La missione esplora la regione lunare del Mare Imbrium e ha luogo un anno dopo il fallimento del lancio di una sua precedente versione, il rover tuttavia arriva prima delle celebri jeep guidate dagli astronauti americani a partire dall’Apollo 15 nel luglio del 1971.

Il robot lunare, grande poco meno di un’utilitaria diventa quindi il precursore di una serie di missioni robotiche compiute dalle principali agenzie spaziali sia sul suolo lunare sia su Marte che ancora oggi sono l’unico metodo impiegato per raggiungere la superficie di quest’ultimo.

Le comunicazioni col robot cessano ufficialmente il 4 ottobre del 1971 e in quasi un anno di operatività ha inviato migliaia di immagini dalla superficie, oltre ad aver analizzato vari campioni di suolo con strumenti appositi e percorso poco più di dieci km.

La missione verrà replicata da un altro rover Lunokhod nel 1973 e un’altro lander sovietico, il Luna 24, che sarà nel 1976 l’ultimo oggetto ad allunare per oltre trent’anni prima della sonda cinese Chang’e 3 lanciata nel 2013.
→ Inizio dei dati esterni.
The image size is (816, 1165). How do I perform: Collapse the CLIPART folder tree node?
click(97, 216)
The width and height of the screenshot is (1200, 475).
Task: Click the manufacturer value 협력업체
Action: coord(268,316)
Assieme al programma lunare sovietico vengono forniti altri importanti contributi come le stazioni spaziali Salyut e le sonde Venera, tali programmi rappresentano non solo importanti contributi scientifici per via dei numerosi studi eseguiti ma testimoniano anche le capacità del socialismo e la sua attenzione alla scienza non in un’ottica di profitto privato ma a beneficio di tutta l’umanità.